Start of PROVIDED TEXT

Case ID: ny-2d_65/html/0886-01.html
Source: Caselaw Access Project
Author: {"author": "", "license": "Public Domain", "url": "https://static.case.law/"}
Date Created: 2024-08-24T03:29:51.129683

In the Matter of Fontana D’Oro Foods, Inc. John Agosta, Appellant; Salvatore Agosta, Respondent.
    Decided July 9, 1985
    APPEARANCES OF COUNSEL
    
      Brian Fishkin for appellant.
    
      Stephanie S. Alter for respondent.
   OPINION OF THE COURT

Memorandum.

The order of the Appellate Division should be affirmed, with costs.

The Agosta brothers, John and Salvatore, each owned 50% of the capital stock of Fontana D’Oro Foods, Inc., a corporation engaged in the wholesaling and warehousing of foodstuffs and condiments used by pizzerias. As a consequence of disagreements between them, in the fall of 1982 John commenced a proceeding pursuant to Business Corporation Law § 1104 to dissolve Fontana. The proceeding was settled by a stipulation between John and Salvatore, entered on the record in open court on November 24 and modified on December 13, 1982, by which John agreed to purchase the stock owned by Salvatore for $505,000. The stipulation for the most part related to arrangements for payment of the purchase price and security for a five-year promissory note John was to sign, and included as well provisions concerning certain minor corporate assets and personal and real property, unrelated to Fontana, owned by the Agostas individually. Salvatore agreed to “wind down” his Fontana affairs and not to “interfere” with the business during that period. He also agreed to resign as an officer, director and employee of Fontana, the resignation to be held in escrow until closing, scheduled for December 31, 1982.

On December 29, John requested that the closing be postponed until the following week. Early in the morning of January 3, 1983, however, the Fontana warehouse, a major asset of the corporation, was destroyed by fire. No provision for this risk had been made in the stipulation. Fontana’s insurance carrier refused to pay under its policy, based on its arson investigation. John, who had before the fire formed La Famosa Foods, Inc., refused to proceed with the closing, claiming impossibility of performance.

Salvatore immediately moved to enforce the stipulation. Supreme Court denied the motion, holding that the true purpose of the transaction — which it determined to be the sale of an ongoing business enterprise — had been frustrated by the destruction of the warehouse and unforeseeable refusal of the insurer to compensate Fontana for the loss. The Appellate Division disagreed, directing Supreme Court to execute as John’s nominee the documents necessary to consummate the purchase of Salvatore’s interest in Fontana. The Appellate Division relied upon statutory provisions imposing the risk of loss on the purchaser of real property “[w]hen either the legal title or the possession of the subject matter of the contract has been transferred” to him (General Obligations Law § 5-1311 [1] [b]) and on the buyer of accepted goods, “acceptance” being defined as the doing of “any act inconsistent with the seller’s ownership” (Uniform Commercial Code § 2-709 [1] [a]; § 2-606 [1] [c]).

End of PROVIDED TEXT

▶ [TASK INSTRUCTIONS] Continue the court opinion concerning the Fontana D'Oro Foods stock sale, starting after its final sentence. The listing that follows is drawn from an unrelated source.

Start of DATA LISTING

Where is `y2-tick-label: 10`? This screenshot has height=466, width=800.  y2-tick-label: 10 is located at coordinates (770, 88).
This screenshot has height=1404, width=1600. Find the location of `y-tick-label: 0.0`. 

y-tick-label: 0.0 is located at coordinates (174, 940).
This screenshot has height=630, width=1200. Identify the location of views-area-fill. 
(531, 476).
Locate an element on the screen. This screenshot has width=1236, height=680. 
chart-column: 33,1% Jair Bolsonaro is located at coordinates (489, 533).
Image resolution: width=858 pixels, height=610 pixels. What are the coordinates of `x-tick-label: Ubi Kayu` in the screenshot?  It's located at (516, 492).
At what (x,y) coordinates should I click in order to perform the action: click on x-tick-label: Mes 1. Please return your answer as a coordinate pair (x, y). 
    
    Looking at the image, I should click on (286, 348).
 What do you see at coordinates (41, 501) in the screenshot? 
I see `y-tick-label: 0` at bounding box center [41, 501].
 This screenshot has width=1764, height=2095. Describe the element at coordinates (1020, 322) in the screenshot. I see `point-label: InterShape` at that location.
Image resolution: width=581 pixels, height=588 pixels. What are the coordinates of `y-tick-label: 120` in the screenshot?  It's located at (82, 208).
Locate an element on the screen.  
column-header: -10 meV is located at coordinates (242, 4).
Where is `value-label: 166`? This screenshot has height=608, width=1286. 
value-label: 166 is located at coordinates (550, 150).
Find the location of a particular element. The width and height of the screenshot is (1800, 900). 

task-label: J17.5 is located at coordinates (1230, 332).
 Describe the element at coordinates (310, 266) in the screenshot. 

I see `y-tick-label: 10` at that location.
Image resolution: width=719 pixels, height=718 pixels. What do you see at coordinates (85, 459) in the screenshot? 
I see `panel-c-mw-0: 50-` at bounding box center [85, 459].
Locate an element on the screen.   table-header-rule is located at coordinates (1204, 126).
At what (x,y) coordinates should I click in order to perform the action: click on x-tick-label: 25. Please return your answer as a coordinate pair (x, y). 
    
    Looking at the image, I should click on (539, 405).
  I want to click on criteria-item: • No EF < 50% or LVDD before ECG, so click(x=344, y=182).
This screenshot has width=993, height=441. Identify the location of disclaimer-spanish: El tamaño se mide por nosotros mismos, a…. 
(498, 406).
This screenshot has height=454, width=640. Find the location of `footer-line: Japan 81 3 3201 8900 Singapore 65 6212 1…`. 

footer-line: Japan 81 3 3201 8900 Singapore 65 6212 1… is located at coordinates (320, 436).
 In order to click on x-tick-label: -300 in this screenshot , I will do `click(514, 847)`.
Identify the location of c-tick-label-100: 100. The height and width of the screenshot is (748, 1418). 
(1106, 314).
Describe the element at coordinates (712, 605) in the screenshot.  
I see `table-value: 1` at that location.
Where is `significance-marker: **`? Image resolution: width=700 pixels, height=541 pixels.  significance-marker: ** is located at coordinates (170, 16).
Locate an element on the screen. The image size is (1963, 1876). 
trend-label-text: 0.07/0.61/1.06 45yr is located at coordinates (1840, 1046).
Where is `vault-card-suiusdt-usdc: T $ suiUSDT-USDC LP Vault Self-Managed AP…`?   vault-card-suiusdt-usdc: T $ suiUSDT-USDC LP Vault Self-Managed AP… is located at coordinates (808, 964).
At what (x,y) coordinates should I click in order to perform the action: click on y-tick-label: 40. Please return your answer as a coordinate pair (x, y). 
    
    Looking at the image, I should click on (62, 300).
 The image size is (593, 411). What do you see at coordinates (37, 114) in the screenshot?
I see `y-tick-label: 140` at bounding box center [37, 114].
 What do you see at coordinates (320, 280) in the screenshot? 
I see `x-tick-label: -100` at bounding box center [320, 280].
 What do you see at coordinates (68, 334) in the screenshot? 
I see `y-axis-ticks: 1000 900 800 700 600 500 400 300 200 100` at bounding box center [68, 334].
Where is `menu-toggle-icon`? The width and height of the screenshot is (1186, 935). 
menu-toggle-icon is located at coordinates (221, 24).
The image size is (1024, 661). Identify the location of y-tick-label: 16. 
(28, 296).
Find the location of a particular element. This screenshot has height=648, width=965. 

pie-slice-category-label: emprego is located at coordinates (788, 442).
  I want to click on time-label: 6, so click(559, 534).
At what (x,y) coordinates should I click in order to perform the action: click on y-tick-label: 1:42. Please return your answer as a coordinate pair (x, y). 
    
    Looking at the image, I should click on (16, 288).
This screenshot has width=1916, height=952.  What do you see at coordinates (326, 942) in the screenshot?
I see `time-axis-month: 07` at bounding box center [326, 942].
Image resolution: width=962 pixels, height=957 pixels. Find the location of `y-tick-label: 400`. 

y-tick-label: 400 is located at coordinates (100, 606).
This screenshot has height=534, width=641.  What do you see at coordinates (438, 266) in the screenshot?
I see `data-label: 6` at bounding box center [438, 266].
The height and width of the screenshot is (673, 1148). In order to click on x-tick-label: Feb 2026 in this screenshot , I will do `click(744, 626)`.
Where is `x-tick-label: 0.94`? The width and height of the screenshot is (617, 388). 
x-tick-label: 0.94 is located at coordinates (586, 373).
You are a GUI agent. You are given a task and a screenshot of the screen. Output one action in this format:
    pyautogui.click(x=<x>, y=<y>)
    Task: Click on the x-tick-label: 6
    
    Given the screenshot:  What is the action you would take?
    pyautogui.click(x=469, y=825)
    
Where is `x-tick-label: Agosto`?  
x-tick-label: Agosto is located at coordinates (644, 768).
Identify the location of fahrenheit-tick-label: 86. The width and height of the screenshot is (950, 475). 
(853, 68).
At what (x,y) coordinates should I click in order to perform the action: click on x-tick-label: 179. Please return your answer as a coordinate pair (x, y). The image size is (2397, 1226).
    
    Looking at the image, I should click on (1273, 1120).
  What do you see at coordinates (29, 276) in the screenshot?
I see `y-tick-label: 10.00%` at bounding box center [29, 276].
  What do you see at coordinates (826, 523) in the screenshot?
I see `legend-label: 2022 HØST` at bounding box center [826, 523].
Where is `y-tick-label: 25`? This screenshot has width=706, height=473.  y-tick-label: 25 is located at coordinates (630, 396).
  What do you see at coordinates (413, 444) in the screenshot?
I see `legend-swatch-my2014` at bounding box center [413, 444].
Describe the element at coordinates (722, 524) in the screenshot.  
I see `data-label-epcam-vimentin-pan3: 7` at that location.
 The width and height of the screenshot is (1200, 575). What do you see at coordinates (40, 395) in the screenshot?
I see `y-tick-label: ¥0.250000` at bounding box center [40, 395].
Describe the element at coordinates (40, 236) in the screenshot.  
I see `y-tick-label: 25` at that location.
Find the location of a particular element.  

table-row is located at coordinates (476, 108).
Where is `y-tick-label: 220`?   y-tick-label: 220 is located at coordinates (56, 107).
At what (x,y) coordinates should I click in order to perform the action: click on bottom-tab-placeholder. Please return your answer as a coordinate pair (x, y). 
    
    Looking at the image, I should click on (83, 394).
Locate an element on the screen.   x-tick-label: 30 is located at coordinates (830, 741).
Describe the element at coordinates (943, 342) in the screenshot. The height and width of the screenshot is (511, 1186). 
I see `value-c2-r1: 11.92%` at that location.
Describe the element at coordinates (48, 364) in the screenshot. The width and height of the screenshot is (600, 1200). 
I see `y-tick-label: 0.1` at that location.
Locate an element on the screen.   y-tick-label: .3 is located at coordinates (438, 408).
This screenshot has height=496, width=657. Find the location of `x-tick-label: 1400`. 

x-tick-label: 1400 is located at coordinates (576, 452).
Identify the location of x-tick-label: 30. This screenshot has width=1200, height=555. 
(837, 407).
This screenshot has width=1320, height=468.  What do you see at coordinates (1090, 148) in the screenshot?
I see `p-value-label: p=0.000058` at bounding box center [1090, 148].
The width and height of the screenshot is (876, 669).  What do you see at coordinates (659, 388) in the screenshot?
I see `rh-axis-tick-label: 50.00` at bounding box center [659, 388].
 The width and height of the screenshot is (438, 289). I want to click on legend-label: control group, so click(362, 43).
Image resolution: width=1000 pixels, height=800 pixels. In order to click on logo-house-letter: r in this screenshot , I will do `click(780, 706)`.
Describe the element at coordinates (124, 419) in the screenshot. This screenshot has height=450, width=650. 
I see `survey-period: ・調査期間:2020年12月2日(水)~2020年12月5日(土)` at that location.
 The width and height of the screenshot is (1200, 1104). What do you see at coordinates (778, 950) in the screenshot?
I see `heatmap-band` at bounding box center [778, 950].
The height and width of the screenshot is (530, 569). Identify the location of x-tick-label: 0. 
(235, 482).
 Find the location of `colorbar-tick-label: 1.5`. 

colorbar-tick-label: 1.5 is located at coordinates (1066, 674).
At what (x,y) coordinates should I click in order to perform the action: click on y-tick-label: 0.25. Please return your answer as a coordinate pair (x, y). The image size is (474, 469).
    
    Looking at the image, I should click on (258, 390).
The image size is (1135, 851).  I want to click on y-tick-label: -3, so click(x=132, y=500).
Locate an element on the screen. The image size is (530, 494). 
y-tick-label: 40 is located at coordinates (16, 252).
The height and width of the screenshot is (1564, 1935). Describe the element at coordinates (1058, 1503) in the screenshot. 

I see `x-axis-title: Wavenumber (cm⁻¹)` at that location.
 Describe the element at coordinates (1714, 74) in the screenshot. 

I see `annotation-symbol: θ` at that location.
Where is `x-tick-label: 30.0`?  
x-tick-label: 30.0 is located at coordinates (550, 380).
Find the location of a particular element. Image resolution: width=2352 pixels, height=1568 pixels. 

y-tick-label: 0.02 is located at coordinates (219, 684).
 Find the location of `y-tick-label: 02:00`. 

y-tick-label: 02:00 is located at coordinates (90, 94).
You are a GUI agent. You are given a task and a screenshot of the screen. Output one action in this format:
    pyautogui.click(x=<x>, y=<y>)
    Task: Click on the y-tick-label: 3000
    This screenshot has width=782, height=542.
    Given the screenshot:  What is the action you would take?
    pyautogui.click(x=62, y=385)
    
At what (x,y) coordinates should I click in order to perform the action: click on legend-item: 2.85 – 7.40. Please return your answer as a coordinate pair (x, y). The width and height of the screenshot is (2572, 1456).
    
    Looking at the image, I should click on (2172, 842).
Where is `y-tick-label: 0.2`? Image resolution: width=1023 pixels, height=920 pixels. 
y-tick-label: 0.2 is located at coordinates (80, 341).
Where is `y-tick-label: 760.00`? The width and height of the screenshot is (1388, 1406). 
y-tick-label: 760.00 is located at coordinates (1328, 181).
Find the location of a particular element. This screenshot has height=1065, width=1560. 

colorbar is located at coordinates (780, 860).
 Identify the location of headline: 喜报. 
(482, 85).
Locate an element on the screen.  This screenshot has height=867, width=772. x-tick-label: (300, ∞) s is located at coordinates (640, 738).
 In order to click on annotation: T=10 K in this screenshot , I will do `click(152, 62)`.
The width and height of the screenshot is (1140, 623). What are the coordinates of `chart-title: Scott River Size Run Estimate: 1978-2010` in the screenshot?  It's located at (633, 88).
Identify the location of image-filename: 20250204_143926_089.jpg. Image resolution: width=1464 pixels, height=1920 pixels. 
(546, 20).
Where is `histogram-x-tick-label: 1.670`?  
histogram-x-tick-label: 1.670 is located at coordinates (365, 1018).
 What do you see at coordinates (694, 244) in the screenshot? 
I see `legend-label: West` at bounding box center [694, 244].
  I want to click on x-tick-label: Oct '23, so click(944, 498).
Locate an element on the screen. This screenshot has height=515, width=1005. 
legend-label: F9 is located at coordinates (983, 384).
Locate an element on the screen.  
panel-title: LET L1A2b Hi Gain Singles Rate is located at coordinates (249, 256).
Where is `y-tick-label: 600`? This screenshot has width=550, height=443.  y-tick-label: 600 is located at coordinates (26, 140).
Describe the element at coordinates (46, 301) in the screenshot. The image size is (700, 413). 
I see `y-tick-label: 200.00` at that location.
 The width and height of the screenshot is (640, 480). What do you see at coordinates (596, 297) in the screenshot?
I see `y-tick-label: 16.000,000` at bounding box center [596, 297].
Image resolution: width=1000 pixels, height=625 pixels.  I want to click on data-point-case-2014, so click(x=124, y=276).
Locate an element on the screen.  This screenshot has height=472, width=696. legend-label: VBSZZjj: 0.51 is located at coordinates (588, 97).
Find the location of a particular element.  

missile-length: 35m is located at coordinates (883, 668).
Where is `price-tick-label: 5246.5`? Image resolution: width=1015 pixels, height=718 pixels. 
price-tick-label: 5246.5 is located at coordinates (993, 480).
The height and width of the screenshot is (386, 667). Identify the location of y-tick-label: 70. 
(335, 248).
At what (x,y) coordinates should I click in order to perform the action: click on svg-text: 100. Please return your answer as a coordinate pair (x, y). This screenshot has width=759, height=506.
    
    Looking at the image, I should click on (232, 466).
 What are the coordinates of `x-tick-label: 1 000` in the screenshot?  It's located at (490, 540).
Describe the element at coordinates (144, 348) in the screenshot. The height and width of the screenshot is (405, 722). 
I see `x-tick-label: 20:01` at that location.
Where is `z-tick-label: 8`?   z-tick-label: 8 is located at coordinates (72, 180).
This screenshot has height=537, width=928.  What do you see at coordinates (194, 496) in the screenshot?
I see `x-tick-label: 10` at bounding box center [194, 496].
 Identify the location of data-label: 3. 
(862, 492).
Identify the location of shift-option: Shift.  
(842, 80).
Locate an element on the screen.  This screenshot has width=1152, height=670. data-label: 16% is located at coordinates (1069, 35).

End of DATA LISTING

▶ [ANSWER FOR THE TASK]
While the Appellate Division properly directed specific performance, both lower courts erroneously disregarded the form of the transaction — which was a stock transfer — and treated the transaction instead as a sale of a business or tangible assets. The well-settled rule is that “ownership of capital stock is by no means identical with or equivalent to ownership of corporate property” (Brock v Poor, 216 NY 387, 401). We recently reaffirmed this rule in 5303 Realty Corp. v O & Y Equity Corp. (64 NY2d 313), in which we held that a notice of pendency was unavailable to a plaintiff in an action for specific performance of a contract to sell 100% of the stock in a corporation whose sole asset was an office building. Here, too, we cannot disregard the fact that the parties chose to structure their transaction as one involving stock, or that John agreed to pay $505,000 for Salvatore’s stock. Given the form of their transaction, whether the parties might really have intended to transfer control of an ongoing business enterprise, rather than stock, can have no bearing on this conclusion (cf. Landreth Timber Co. v Landreth, 471 US 105 S Ct 2297, 2306-2308; Gould v Ruefenacht, 471 US 105 S Ct 2308).

Since an agreement to convey stock in a close corporation may be enforced by specific performance (see, e.g., Triggs v Triggs, 61 AD2d 911, affd 46 NY2d 305; Matter of Galewitz, 3 AD2d 280, 286 [Breitel, J.], affd 5 NY2d 721; Aron v Gillman, 284 App Div 1065, mod on other grounds 309 NY 157), it was within the power of the Appellate Division to award such relief to Salvatore by directing Supreme Court to execute as nominee for John the various documents contemplated by the parties’ stipulation.

Chief Judge Wachtler and Judges Jasen, Meyer, Simons, Kaye, Alexander and Titone concur.

On review of submissions pursuant to section 500.4 of the Rules of the Court of Appeals (22 NYCRR 500.4), order affirmed, with costs, in a memorandum.